Aku masih berdiam diposisiku.

“Dek?” Lagi-lagi dia memanggil.

Aku pun masih berdiam di posisiku.

“Astaghfirullah Dek, mungkin mas saat ini jahat, atau kejam. Tapi percaya Dek, ini demi kebaikan kita.” Dia bersuara dengan nada setengah frustasi. Aku pun frustasi tidak paham dengan semua kalimat yang dia lontarkan.

“Kenapa?” Suaraku terdengar lirih, sangat lirih. 

“Mas tidak ingin kita terlalu jauh dek, bukan, bukan seperti yang kamu kira dek.” Dia buru-buru menambahkan setelah aku berani mendongakkan kepalaku ke hadapannya. Lalu apa? Tapi bibirku hanya diam menunggu dia melanjutkan kalimatnya.

“Mas hanya tidak mau goyah dan terjebak dalam ikatan semu, mas hanya mendambakan ikatan yang seharusnya. “  Dia berbicara sambil menghela nafas.  Aku makin tak paham apa yang dia katakan. Ikatan? Ikatan apa? Tapi sebelum aku bersuara, dia kembali melanjutkan.

“Kita sama-sama paham perasaan kita satu sama lain selama dua bulan terakhir ini, tanpa harus mas jelaskan perasaan mas selama ini. Mas hanya laki-laki yang masih dipenuhi hawa nafsu, mas masih ingin terus istiqomah di ajaran-Nya dek, Mas tidak mau goyah karena pertemuan kita selama ini dan akhirnya terjebak dalam ikatan pacaran.” Ada jeda setelah dia menjelaskan dengan gamblang penyebab keabsenannya selama ini. 
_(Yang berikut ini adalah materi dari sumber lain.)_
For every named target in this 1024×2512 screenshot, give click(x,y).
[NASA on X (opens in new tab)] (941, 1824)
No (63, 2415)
“Beri mas waktu dek, sampai mas bisa menata kembali perasaan mas, sampai mas berani dan siap bertemu seperti ini.” 


Lalu bagaimana denganku?  Bagaimana dengan kursi di hadapanku yang  kembali kehilangan tuannya?

“Terusin puasa senin kamisnya ya dek, jangan putus. Mas percaya kalau kamu lebih dewasa dari kelihatannya.” 
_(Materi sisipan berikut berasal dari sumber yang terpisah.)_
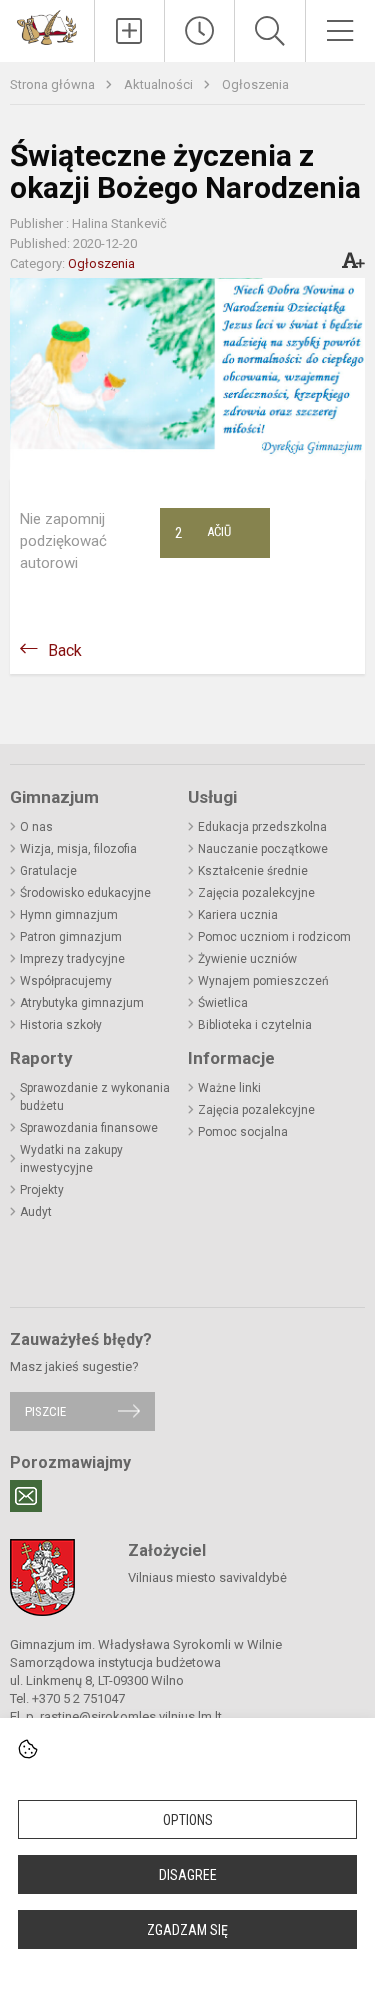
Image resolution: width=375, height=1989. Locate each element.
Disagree (188, 1875)
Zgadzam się (187, 1930)
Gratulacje (48, 871)
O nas (36, 827)
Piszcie (45, 1411)
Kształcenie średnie (253, 871)
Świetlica (223, 1003)
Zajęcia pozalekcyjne (256, 893)
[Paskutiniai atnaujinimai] (199, 31)
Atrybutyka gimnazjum (82, 1003)
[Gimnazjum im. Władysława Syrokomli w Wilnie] (47, 26)
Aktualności (160, 84)
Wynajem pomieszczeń (263, 981)
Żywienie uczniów (247, 959)
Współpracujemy (66, 981)
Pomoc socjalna (243, 1132)
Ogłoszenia (255, 84)
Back (65, 650)
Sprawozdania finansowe (89, 1128)
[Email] (26, 1496)
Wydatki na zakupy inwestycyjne (71, 1159)
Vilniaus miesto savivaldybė (207, 1577)
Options (188, 1820)
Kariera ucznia (238, 915)
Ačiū (203, 533)
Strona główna (54, 84)
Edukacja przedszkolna (262, 827)
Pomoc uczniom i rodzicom (274, 937)
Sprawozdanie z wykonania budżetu (95, 1097)
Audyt (36, 1212)
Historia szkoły (61, 1025)
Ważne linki (229, 1088)
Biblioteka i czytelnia (255, 1025)
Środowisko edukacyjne (85, 893)
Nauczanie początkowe (263, 849)
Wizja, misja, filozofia (78, 849)
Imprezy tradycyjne (72, 959)
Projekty (42, 1190)
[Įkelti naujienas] (129, 31)
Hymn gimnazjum (69, 915)
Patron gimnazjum (71, 937)
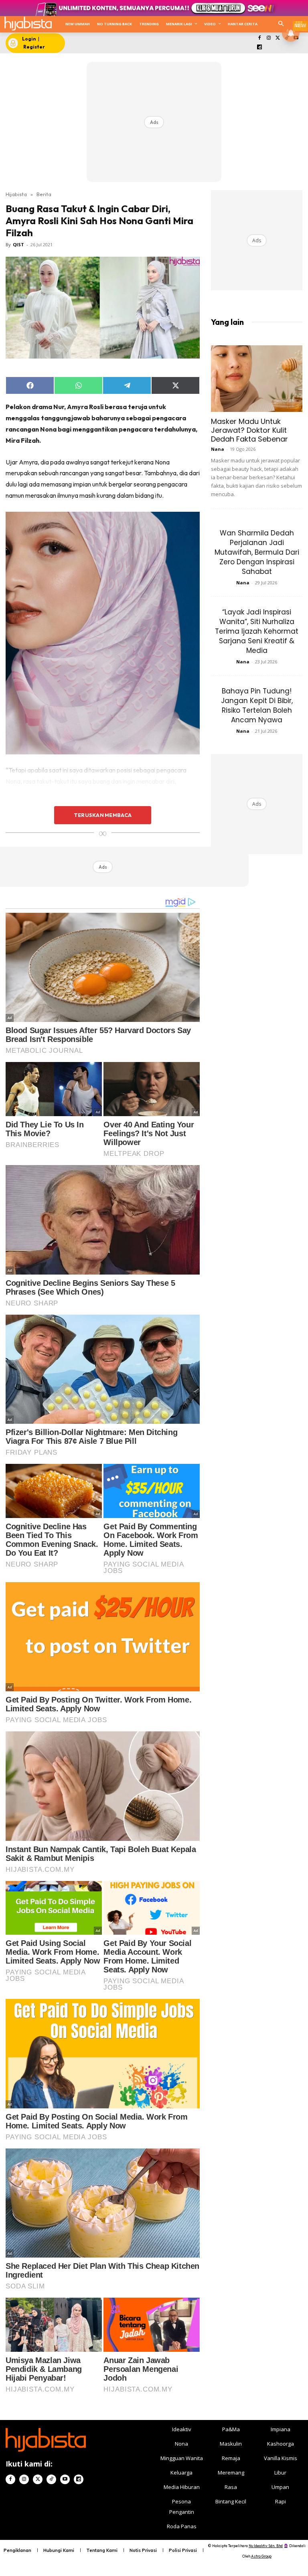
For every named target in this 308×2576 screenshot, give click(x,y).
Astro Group (261, 2556)
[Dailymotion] (259, 47)
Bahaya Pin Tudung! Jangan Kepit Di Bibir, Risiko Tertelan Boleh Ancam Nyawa (257, 705)
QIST (18, 244)
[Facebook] (259, 38)
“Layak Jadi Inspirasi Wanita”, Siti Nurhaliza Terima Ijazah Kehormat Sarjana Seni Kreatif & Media (256, 631)
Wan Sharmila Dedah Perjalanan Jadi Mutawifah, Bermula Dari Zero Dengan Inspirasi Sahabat (257, 552)
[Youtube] (65, 2479)
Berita (43, 194)
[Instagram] (268, 38)
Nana (217, 449)
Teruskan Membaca (103, 815)
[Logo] (28, 23)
Dia mengucapkannya sambil tersenyum, senyum khas yang pertama kali dia perlihatkan di awal pertemuan kami. 

Aku masih terisak.

Dia pergi meninggalkan bangku di hadapanku. 

Aku masih diam terisak.  

Aku baru benar-benar menegakkan kepalaku setelah sosoknya benar-benar menghilang di hadapanku. 

Yaa Rabb sungguh aku bingung, mengapa kami harus dipertemukan jika memang tidak Kau ridhoi? Tanganku masih kaku menggenggam gelas kopi, badanku menggigil meredam isakan tangis. Setengah jam aku masih betah diposisi ini, kuhabiskan kopiku lagi-lagi dalam dua kali teguk. Tapi kali ini bukan panas yang menyambut lidahku, melainkan rasa dingin dan pahit. Aku tertawa, tertawa getir setelah tahu akhir cerita apa yang kami perankan.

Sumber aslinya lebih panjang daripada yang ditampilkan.